Don’t execute people with intellectual disabilities
The Gospel compels Christians to speak for those without a voice and to advocate for society’s most vulnerable members, including those with intellectual disability. For this reason, I feel compelled to speak out on behalf of Bobby James Moore, an individual with documented lifelong intellectual disability who has spent the past 37 years on Texas’ death row.
While Christians have varying views on the death penalty, hopefully we can all agree no person with intellectual disability should be executed. As the U.S. Supreme Court recognized more than 15 years ago, “no legitimate penological purpose is served by executing a person with intellectual disability” because such persons “do not act with the level of moral culpability that characterizes the most serious adult criminal conduct.”

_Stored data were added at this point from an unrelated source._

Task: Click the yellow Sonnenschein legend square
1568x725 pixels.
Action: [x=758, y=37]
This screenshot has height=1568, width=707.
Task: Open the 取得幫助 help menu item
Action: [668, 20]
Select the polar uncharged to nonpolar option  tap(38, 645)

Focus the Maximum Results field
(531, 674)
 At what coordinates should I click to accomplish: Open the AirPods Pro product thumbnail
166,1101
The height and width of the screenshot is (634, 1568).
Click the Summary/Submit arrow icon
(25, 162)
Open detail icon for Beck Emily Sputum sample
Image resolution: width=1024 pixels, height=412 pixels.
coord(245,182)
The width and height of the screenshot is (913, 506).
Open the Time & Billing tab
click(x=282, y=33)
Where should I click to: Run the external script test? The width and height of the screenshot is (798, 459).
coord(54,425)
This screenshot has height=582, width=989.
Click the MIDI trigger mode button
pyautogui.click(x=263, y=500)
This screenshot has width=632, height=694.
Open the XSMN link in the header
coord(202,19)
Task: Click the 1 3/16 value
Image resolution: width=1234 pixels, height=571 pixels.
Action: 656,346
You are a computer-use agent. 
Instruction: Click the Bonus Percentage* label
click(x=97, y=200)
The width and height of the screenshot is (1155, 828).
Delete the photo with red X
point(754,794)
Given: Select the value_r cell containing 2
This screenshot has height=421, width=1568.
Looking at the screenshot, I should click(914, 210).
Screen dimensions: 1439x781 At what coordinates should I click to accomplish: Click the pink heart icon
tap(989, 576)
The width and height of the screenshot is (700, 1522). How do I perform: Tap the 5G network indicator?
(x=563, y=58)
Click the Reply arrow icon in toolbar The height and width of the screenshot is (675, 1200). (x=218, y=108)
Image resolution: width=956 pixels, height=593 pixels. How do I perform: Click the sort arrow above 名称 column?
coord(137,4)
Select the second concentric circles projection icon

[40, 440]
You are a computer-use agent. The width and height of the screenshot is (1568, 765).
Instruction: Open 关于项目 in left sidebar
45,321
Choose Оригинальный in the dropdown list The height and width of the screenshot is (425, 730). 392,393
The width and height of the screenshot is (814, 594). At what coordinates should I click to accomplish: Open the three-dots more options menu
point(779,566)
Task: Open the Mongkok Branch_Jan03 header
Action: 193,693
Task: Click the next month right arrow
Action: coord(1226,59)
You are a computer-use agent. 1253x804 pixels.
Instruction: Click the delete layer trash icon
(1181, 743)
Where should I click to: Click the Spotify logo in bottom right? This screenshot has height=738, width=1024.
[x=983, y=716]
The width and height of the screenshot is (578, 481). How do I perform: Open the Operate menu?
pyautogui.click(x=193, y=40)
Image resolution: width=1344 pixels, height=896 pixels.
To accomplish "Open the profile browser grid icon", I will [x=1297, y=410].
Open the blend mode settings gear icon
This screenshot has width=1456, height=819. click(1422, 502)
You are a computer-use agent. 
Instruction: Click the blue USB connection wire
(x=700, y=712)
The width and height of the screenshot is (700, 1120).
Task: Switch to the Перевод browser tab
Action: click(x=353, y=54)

While the Texas Court of Criminal Appeals has been reticent to heed this message, it has both the legal and moral duty to do so now. And it should take an important first step here by reforming Moore’s death sentence to life imprisonment.
As a 13-year-old, Moore lacked a basic understanding of the days of the week, the months of the year, telling time and the concept that subtraction is the reverse of addition. He failed the first grade twice and every grade after that before dropping out of school in the ninth grade. At age 14, his father — after subjecting Moore to years of severe mental and physical abuse — threw him out of the house because Moore still did not know how to read. Moore lived on the streets, eating out of garbage cans and sleeping in a pool hall. He survived largely due to the kindness of strangers.
Then, at age 20, Moore was involved in a bungled grocery store robbery, in which he shot and killed a grocery store clerk. He has spent nearly 40 years on death row for that crime, which we all condemn.
In 2014, a Harris County district court judge held a two-day hearing. After carefully listening to experts and witnesses, Judge Susan Brown applied current medical standards and determined that Moore is intellectually disabled and therefore exempt from the death penalty. She noted that Moore has an average IQ score of 70.66, which is well within the range of intellectual disability. And she found in her lengthy fact-finding that Moore’s serious mental and social difficulties were very clear from early childhood.
The judge’s determination that Moore is intellectually disabled and exempt from the death penalty should have been the end of the matter. Instead, in 2015, the Court of Criminal Appeals said that the lower court erred in applying current medical standards in making its determination that Moore was intellectually disabled. Applying nonclinical and outdated medical standards, it decided that Moore was not intellectually disabled and could be executed.
In March, in Moore vs. Texas, the U.S. Supreme Court emphatically reversed the appeals court’s decision. The U.S. Supreme Court carefully reviewed the record. It emphasized that Moore’s IQ score is clearly within the range of intellectually disabled and that the evidence just as clearly supported that he had significant mental and social difficulties from an early age. The U.S. Supreme Court also strongly endorsed Brown’s application of current medical standards in concluding that Moore is intellectually disabled. Moore’s case is back before the Court of Criminal Appeals.
This case presents not only a legal issue but also a moral one. In Moore’s case, the U.S. Supreme Court questioned why Texas applies current medical standards for diagnosing intellectual disability in other contexts, “yet clings to superseded standards when an individual’s life is at stake.” The appeals court now has the opportunity to chart a new course for how Texas handles intellectual disability claims and ensure that no person with intellectually disability is executed.
Moore is not the worst of the worst, but due to his significant intellectual deficits, he is certainly among the most vulnerable. He is worthy of God’s love and our fair and humane treatment. There is a path forward that affirms Moore’s innate dignity as a human being, while still ensuring that justice is done. The Court of Criminal Appeals should follow this path and reform Moore’s death sentence to life imprisonment.
Steve Wells is pastor of South Main Baptist Church in Houston.